Kabut Asap Kian Pekat, Dana Pencegahan Karhutla Menguap, Siapa Terlibat?

Karhutla yang terjadi di kawasan Desa Sepucuk, Kabupaten OKI. (dok/rmolsumsel.id)
Karhutla yang terjadi di kawasan Desa Sepucuk, Kabupaten OKI. (dok/rmolsumsel.id)

Dana pencegahan dan penanganan Karhutla di Sumsel dalam beberapa tahun terakhir digelontorkan cukup fantastis. Selama periode 2019-2023, anggaran yang dikeluarkan hampir Rp100 miliar. 


Dalam penelusuran, pada 2019, dana penanganan Karhutla mencapai Rp1,7 miliar. Jumlah tersebut meningkat di 2020 yang mencapai Rp40 miliar. Dana tersebut dibagikan ke 10 daerah. Diantaranya, Kabupaten OKI Rp6 miliar, Ogan Ilir Rp5 miliar, Musi Banyuasin Rp5 miliar, Banyuasin Rp5 miliar dan Kabupaten Muara Enim Rp5 miliar. Kemudian Kabupaten Pali Rp5 miliar, Musi Rawas Rp1 miliar, Muratara Rp1 miliar, OKU Rp2 miliar, dan OKU Timur Rp2 miliar.

Lalu, di 2021, dana penanganan Karhutla turun menjadi Rp30 miliar yang dialokasikan ke sejumlah instansi terkait untuk pembelian peralatan penanganan Karhutla seperti pompa air, selang, infrastruktur pembasahan dan lainnya. Namun, pada 2022 dan 2023, dana penanganan Karhutla ini tidak pernah secara spesifik disebutkan, termasuk untuk apa digunakan.

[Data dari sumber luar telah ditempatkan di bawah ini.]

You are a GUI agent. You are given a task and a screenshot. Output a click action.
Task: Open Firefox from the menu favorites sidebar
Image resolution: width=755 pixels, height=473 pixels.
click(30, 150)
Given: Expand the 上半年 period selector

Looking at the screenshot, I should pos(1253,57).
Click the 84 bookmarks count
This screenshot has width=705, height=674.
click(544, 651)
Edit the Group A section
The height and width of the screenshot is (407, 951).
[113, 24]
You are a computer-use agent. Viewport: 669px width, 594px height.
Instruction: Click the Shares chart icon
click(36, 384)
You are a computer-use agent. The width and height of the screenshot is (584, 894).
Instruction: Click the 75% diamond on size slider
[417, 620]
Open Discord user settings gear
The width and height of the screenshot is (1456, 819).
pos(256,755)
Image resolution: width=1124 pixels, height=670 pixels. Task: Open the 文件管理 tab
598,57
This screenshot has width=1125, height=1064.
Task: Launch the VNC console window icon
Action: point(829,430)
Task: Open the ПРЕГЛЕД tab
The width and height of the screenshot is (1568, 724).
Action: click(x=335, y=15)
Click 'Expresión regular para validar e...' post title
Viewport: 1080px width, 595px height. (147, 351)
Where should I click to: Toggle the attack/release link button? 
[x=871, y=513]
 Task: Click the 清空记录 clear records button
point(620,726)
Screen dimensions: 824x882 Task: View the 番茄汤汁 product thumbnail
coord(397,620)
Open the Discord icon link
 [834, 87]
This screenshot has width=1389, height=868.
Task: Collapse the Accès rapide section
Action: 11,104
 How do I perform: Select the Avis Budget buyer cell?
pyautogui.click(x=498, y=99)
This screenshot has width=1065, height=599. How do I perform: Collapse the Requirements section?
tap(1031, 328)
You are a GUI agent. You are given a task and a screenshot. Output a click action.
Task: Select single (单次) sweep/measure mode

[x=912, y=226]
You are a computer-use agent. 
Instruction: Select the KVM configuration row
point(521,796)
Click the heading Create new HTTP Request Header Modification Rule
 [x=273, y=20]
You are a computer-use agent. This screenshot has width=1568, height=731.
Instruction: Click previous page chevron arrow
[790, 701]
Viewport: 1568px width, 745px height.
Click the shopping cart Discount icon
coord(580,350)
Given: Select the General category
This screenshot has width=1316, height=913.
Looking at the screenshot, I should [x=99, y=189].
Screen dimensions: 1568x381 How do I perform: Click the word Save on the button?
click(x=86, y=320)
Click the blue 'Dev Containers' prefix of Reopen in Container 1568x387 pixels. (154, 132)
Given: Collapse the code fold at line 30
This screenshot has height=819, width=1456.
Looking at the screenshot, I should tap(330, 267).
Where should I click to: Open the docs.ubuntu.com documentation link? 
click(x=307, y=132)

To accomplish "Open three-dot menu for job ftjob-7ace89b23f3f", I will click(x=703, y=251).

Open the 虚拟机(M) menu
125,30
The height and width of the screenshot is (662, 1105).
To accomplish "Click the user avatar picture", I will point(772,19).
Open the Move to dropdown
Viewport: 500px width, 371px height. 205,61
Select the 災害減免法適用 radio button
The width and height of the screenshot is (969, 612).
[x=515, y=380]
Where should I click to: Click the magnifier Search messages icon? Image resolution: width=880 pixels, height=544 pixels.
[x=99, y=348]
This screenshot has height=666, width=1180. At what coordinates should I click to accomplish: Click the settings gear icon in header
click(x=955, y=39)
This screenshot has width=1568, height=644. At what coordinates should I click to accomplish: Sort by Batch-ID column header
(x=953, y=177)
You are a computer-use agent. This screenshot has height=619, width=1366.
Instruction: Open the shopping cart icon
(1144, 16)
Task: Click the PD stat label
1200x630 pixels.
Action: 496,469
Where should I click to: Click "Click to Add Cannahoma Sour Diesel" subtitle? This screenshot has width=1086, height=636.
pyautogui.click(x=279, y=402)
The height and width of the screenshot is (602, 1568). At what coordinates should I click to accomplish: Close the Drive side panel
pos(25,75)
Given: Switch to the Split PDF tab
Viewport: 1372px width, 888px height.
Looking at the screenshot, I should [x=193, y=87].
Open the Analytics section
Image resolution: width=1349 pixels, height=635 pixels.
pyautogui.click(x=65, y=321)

Sehingga disinyalir menjadi penyebab kebakaran hutan dan lahan yang mencapai puncaknya tahun ini. 

Salah satu upaya pencegahan yang bisa dilakukan sebetulnya restorasi gambut. Dengan luasan areal gambut mencapai 1,2 juta hektar, Provinsi Sumsel menjadi sasaran pemerintah pusat dalam menerapkan program restorasi gambut. 

Dalam Permen LHK No.2 tahun 2023 disebutkan, program restorasi gambut melibatkan sejumlah instansi dari pusat hingga daerah. Di dalam aturan itu, untuk organisasi pelaksana kegiatan restorasi gambut, Menteri LHK menugaskan sebagian urusan pemerintahan dalam pelaksanaan kegiatan Restorasi Gambut kepada Gubernur. Penugasan tersebut selanjutnya dibuat mekanisme Tugas Pembantuan. 

Kegiatan restorasi gambut terdiri dari kegiatan utama dan pendukung. Untuk Kegiatan utama yakni pembangunan infrastruktur pembasahan, bantuan pemeliharaan dan perbaikan, pembangunan petak percontohan revegetasi lahan Gambut bekas terbakar, bantuan pemeliharaan petak percontohan revegetasi, revitalisasi sumber mata pencaharian masyarakat, fasilitasi pemberdayaan masyarakat, operasional pembasahan dan fasilitasi tim restorasi gambut daerah. 

Sementara untuk kegiatan pendukung berupa rapat rutin, koordinasi dan konsolisasi. Pengelolaan program dan pendukung kegiatan, fasilitasi penyusunan rencana perlindungan dan pengelolaan ekosistem gambut dan monitoring serta evaluasi pelaksanaan kegiatan. 

Dalam struktur, Kepala Badan Restorasi Gambut dan Mangrove (BRGM) berperan menetapkan rencana program, kegiatan dan anggaran. Termasuk didalamnya menetapkan Kawasan Hidrologi Gambut sasaran 2023. Pertimbangan teknis program itu nantinya diajukan oleh Kepala Satker kepada Kepala BRGM untuk selanjutnya diajukan ke Menteri LHK.  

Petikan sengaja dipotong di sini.